Conclusion de l’essai : j’étais heureux de m’être entraîné avec un filet de protection, car j’ai fait des erreurs durant ce mariage :

  • Toute la séquence de sortie de l’église a une image de moins bonne qualité que le reste. Tout simplement car elle a été filmée par une caméra de secours, tenue au poignet, la première étant à cours de batterie. J’avais oublié de prendre la batterie de secours sur moi. Je me suis un peu détesté sur le moment.
  • L’étalonnage est un poil terne. Les vidéos qui ont suivi sont plus contrastées et riches en couleurs. C’était avant que j’investisse dans un écran correctement réglé pour le montage.

Au final, les mariés et leurs proches étaient ravis de revoir leurs vidéos. Pour la petite histoire, ils m’ont fait la surprise de me « payer » en boites de Lego Batman. Ma femme par contre n’était pas ravie. Malheureusement, je vous informe quand même que je n’accepte plus les paiements en Lego. Ou alors beaucoup de Lego.

Enfin, détail important : ces mariés étaient des amis. Je n’aurais pas proposé cela à des gens que je ne connaissais pas.

Les nouvelles techniques

De manière générale, mon principe est de refuser de faire des ristournes. Par contre j’aime offrir des choses quand cela est justifié, et il faut que cela vienne de moi. La première raison d’offrir quelque chose, c’est l’incertitude quant-à ma capacité à la réaliser. Exemple avec le timelapse en guise de dernier plan de cette vidéo :

Ce timelapse ayant lieu sur plusieurs jours représente beaucoup de travail de montage, quasiment autant que le reste de la vidéo. Et pourtant, il n’était pas compté dans le devis car :

  • je n’avais jamais fait ce genre de chose, je ne savais pas si j’y arriverais, ce n’était qu’une vague idée dans ma tête.
  • je n’avais jamais fait ce genre de chose, je n’avais aucun repère ou exemple à montrer à mon client pour justifier le coût.

Ainsi, mon client a été gagnant là dessus, et de mon côté j’ai maintenant de quoi facturer correctement ce genre de plan lors de mes prochaines prestations.

Le nouveau matériel

Lorsque j’ai acquis mon drone, j’ai offert l’option à un couple de mariés dont le domaine remplissait les conditions de sécurité nécessaires. Et j’ai bien fait de faire cette première sortie gratuitement : pendant une partie de la journée, le drone a refusé de décoller, bloqué par un problème de synchronisation avec la télécommande. Si j’avais fait payer les mariés pour ce grand moment de solitude, je m’en serais énormément voulu, même en les remboursant a posteriori. Cette expérience m’a permis de résoudre le problème et de gagner en confiance pour les situations suivantes.
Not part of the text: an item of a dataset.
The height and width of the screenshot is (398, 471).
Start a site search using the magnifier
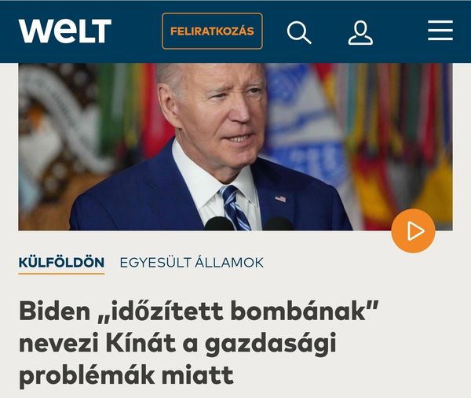point(299,32)
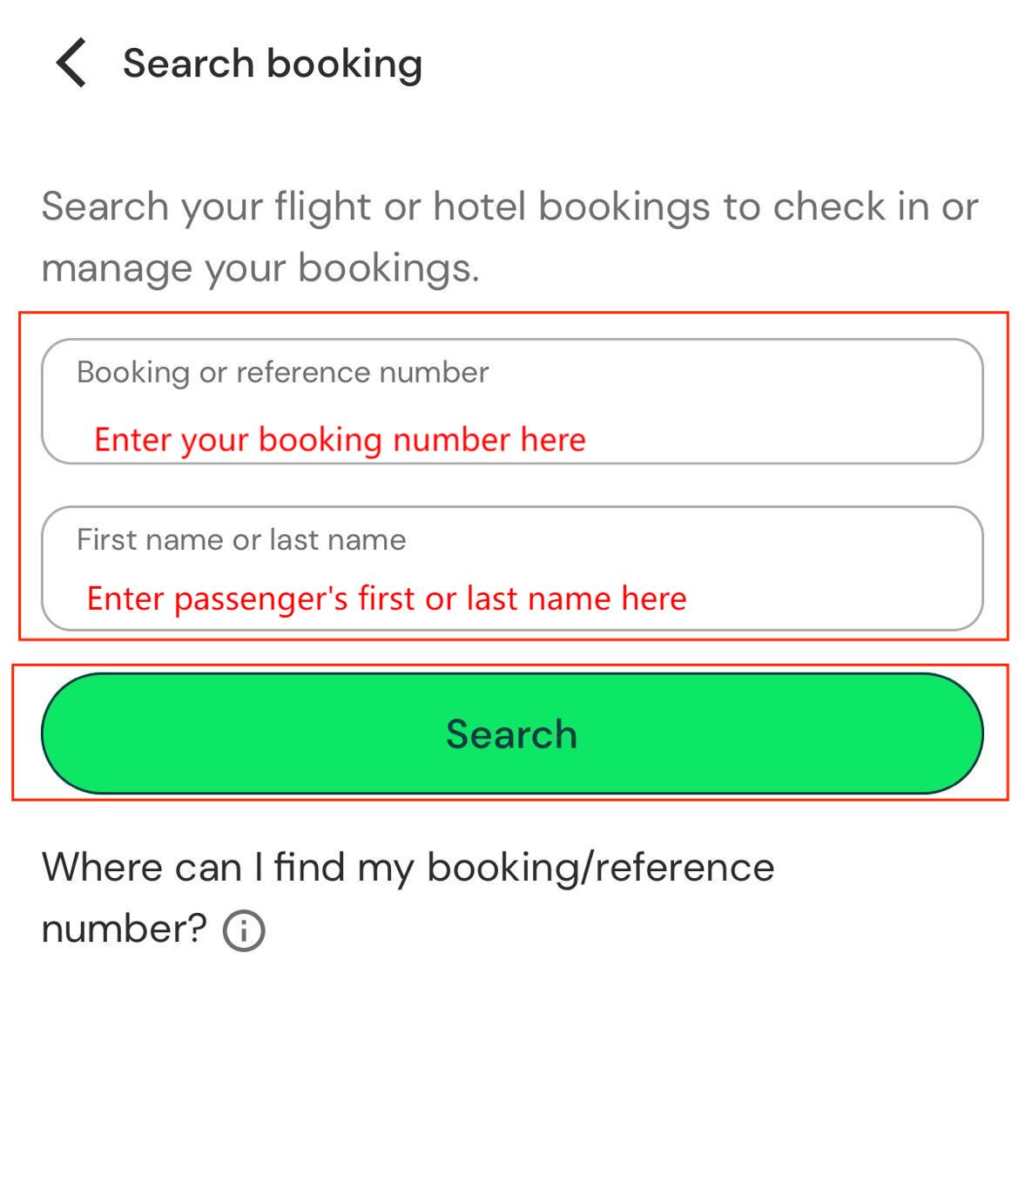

Je viens d’acquérir une nouvelle caméra beaucoup plus performante que les anciennes. Je ne répercuterai pour autant pas tout de suite le coût d’amortissement de la caméra sur mes prochaines prestations de la fin d’année, le temps de me faire la main dessus. Les anciennes caméras seront disponibles juste à côté au cas où je rencontre un problème avec la nouvelle.

En bref : peu importe la préparation qu’on peut faire en amont, il n’y a que sur le terrain lors d’une vraie situation qu’on peut valider le fonctionnement de son matériel. Je préfère donc avantager financièrement mes clients en testant mon matériel devant eux, souvent sans qu’ils ne s’en rendent compte.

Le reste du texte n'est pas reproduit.